Respondents: the Structure of Persepolis

Nathalie wrote:

“Would you get more of a sense of the story if you did or did not have to wait between issues/volumes? Or does it not matter because maybe Satrapi’s ambivalence is intentional (as opposed to being the product of weak structure)?”

Analyzing these comments in the wake of hearing a bunch of people’s dissatisfaction with Persepolis’ ending, it’s hard to re-contextualize the book’s structure and think of it in terms of a serial. In the end, though, I think that Persepolis’ storyline may have made more sense in increments, as opposed to reading it in one blast straight through. I think the problem with any collected edition of  serialized comic is that it removes the built-in anticipation and sense of momentum that one feels presented with a story incrementally. Being presented with chunks of a story one at a time instead of as a whole forces our brains to work much as a collator instead of a passive sponge, and it makes for a more committed, attentive reader, as opposed to one speed-reading his or her way through a work.
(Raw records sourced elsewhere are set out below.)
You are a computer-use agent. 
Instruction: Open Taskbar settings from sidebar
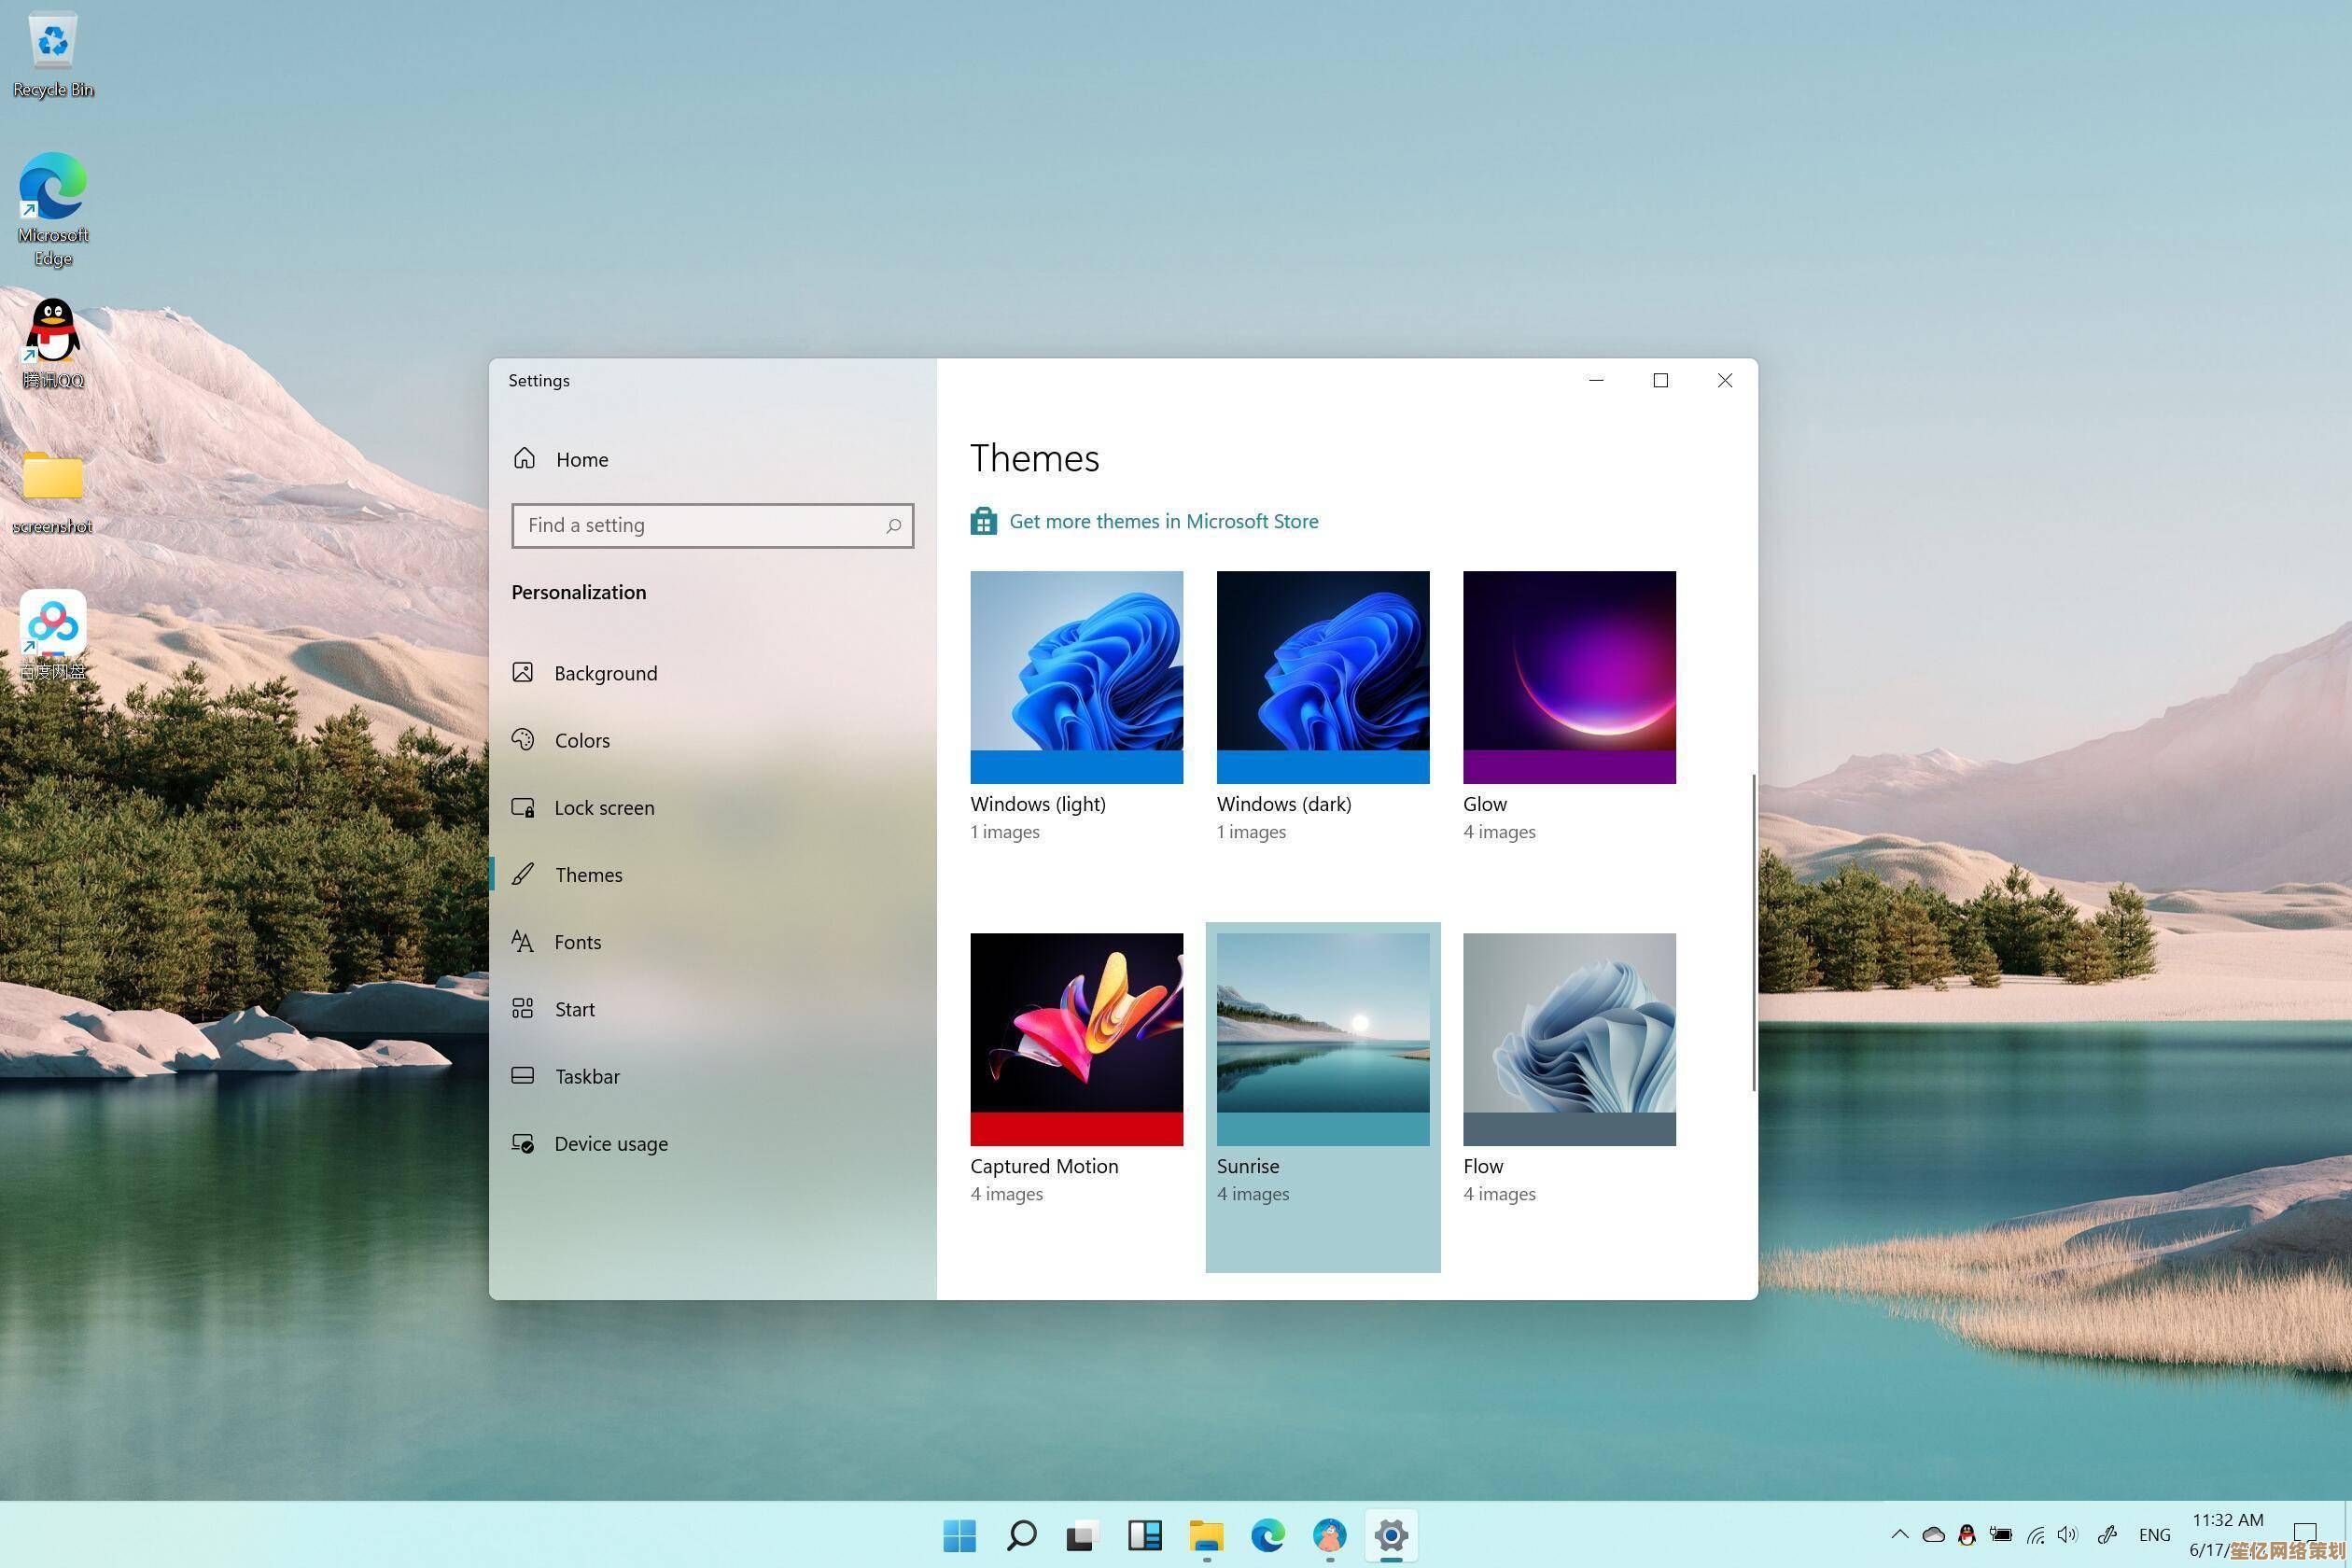point(587,1076)
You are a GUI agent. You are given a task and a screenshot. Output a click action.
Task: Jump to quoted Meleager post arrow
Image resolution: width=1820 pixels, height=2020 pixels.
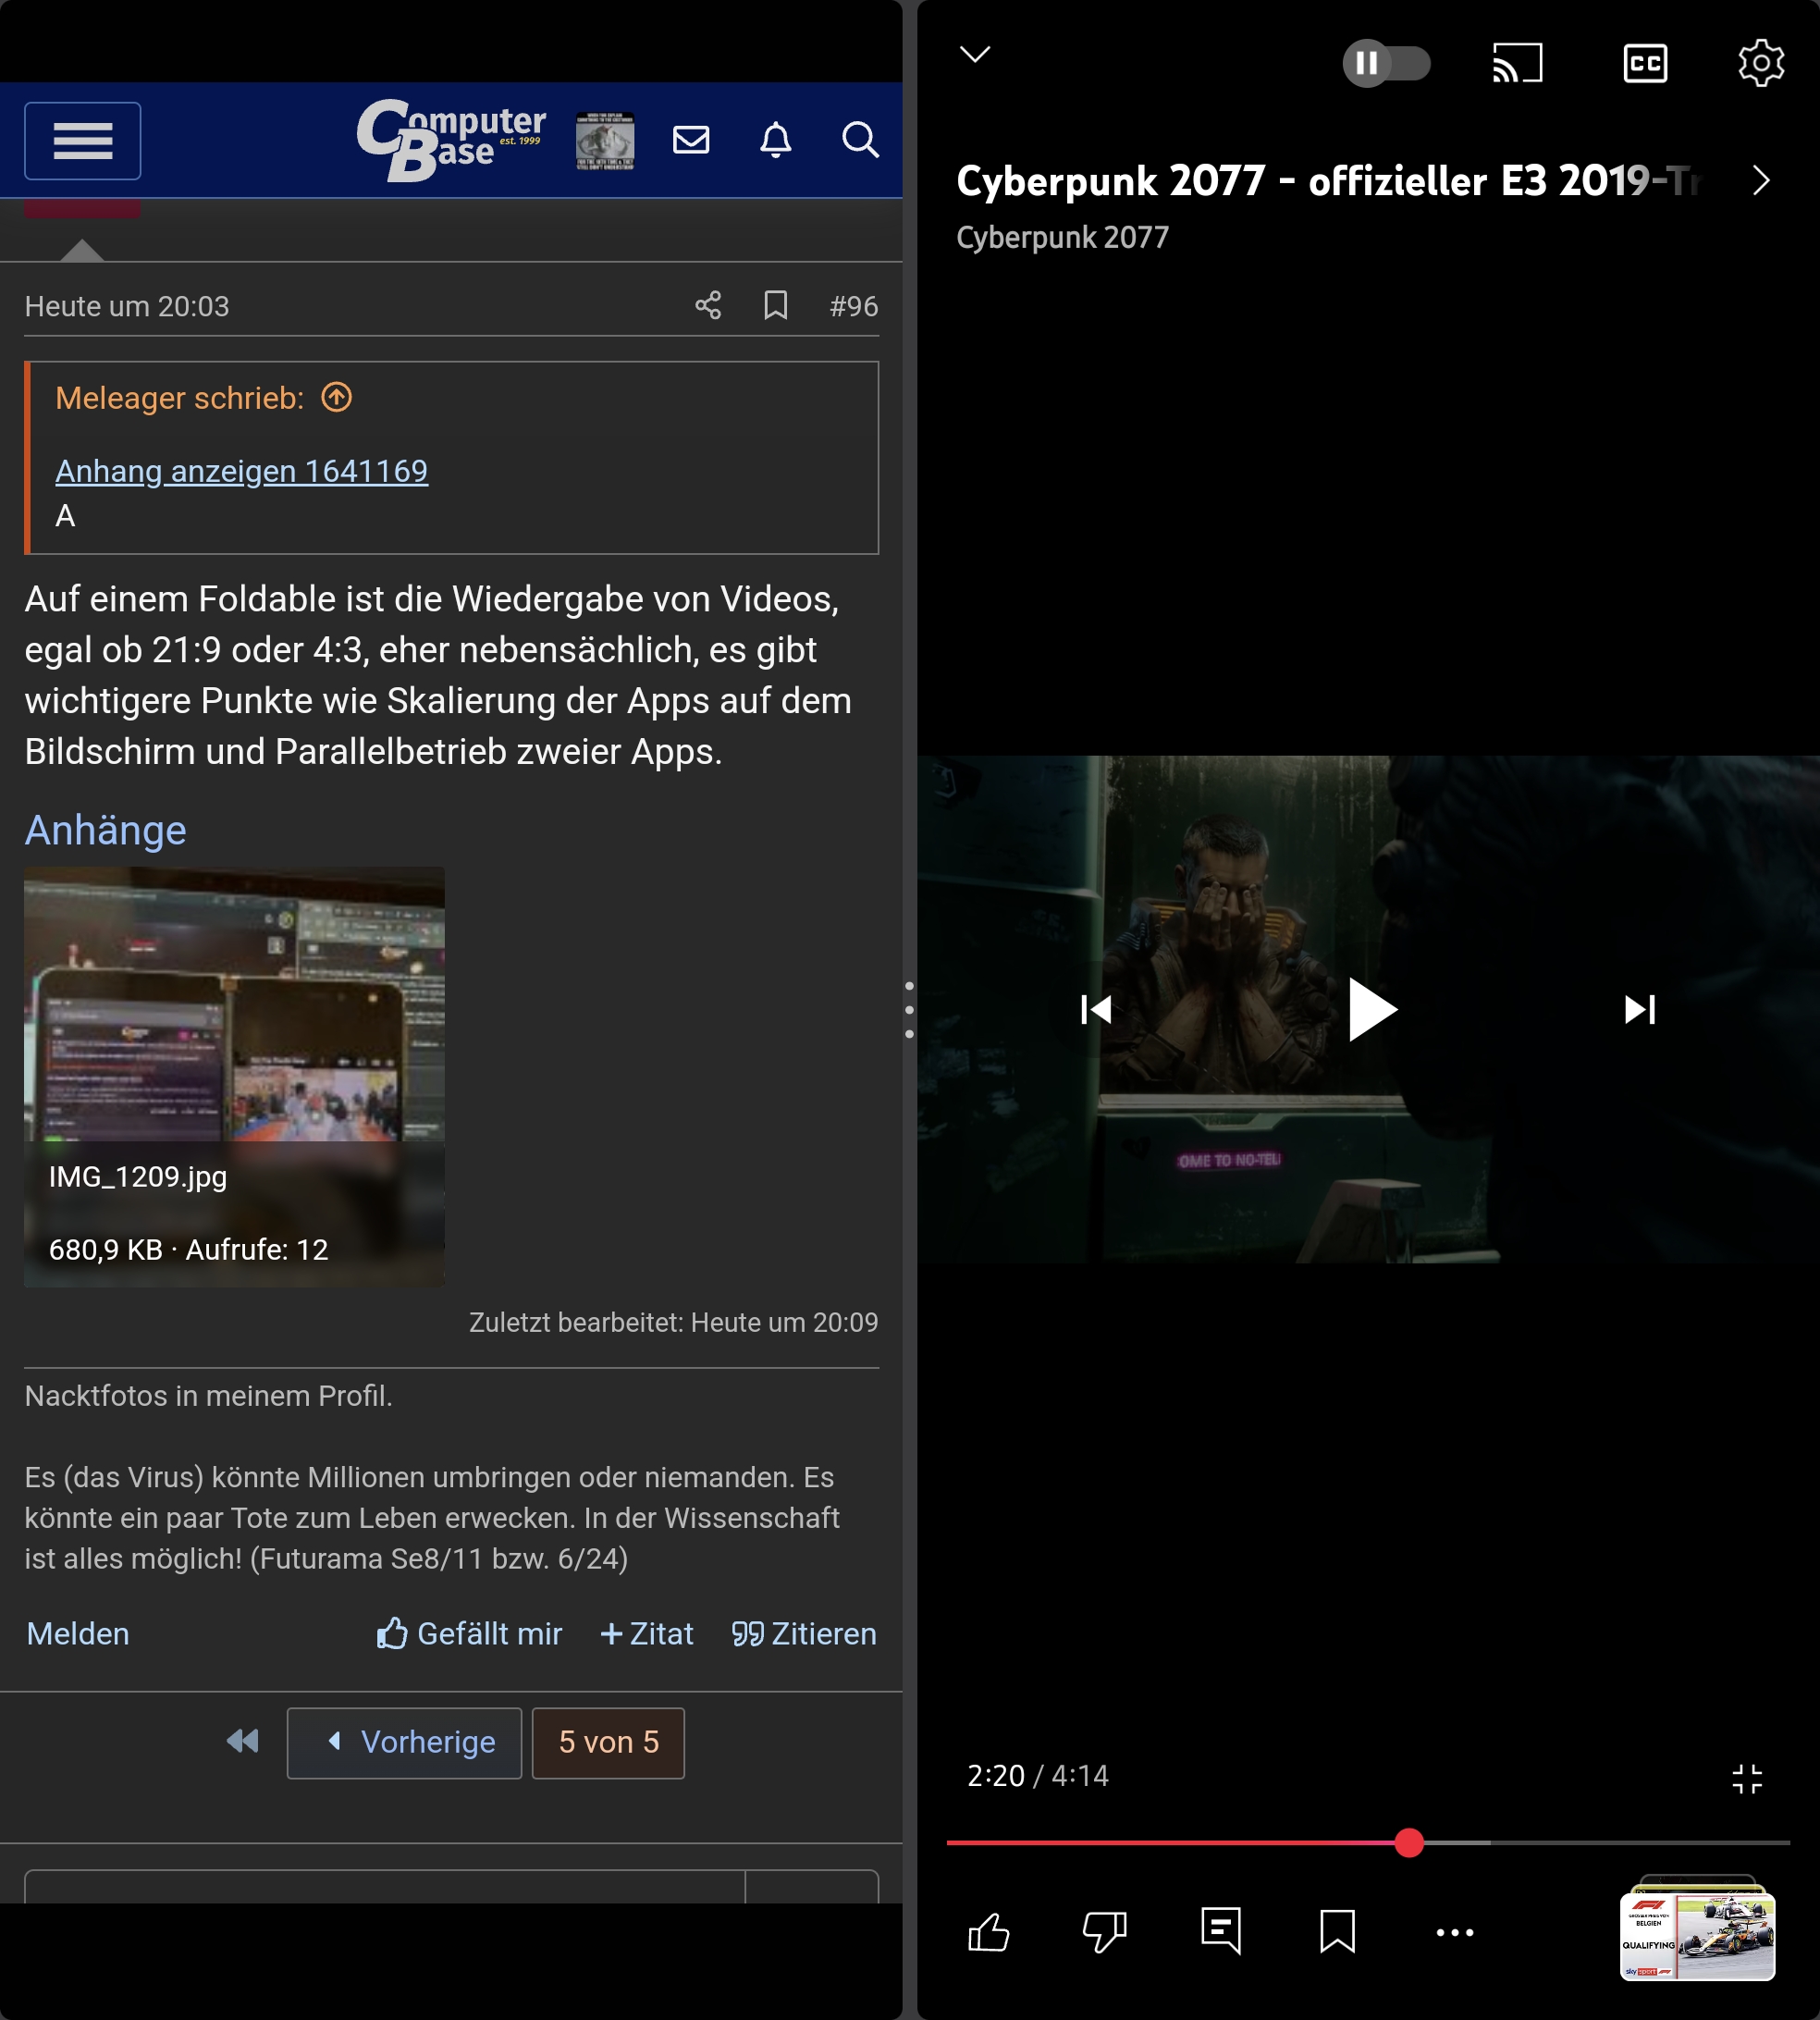tap(337, 398)
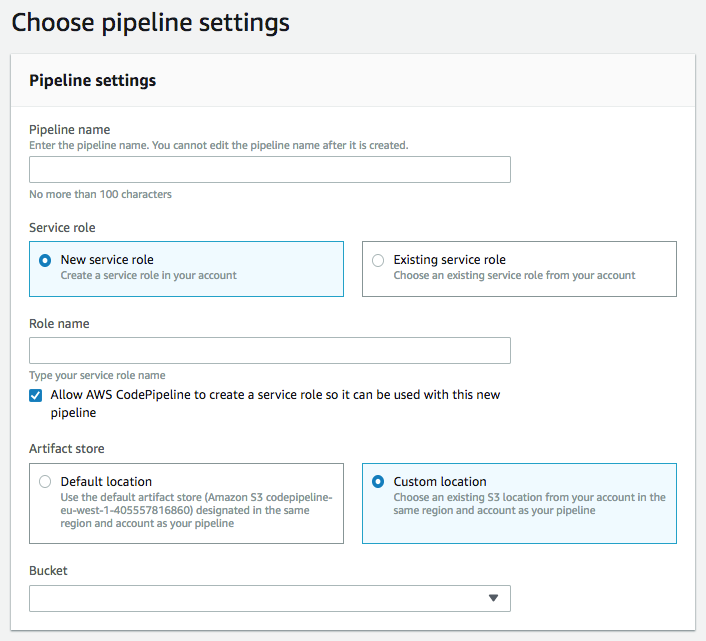Click the Pipeline settings panel heading

click(92, 80)
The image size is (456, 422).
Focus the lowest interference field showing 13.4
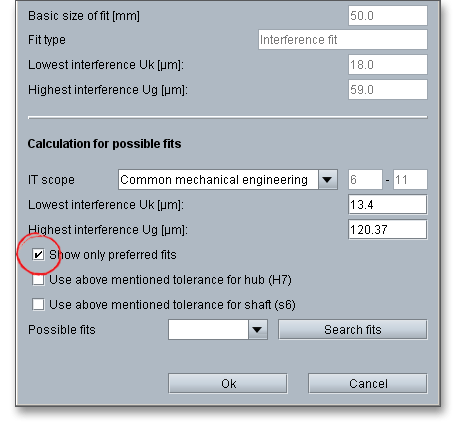(388, 204)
It’s a very old trick, and one used by nearly every form of media.

You almost have to wonder if that sense of momentum (maybe that’s not the right word, inertia, perhaps?) that you get from a serialized work is a part of the artist’s process.  The breaks in the story line are as scripted as the character’s words and as useful in developing a sense of pace and motion. Maybe that’s why people have said that Persepolis doesn’t have much a storyline: by serializing her own life and contexualizing it with the troubles in Iran, Satrapi imbued it with a sense of linear progression that we don’t get by having it presented in one, semi-meandering chunk.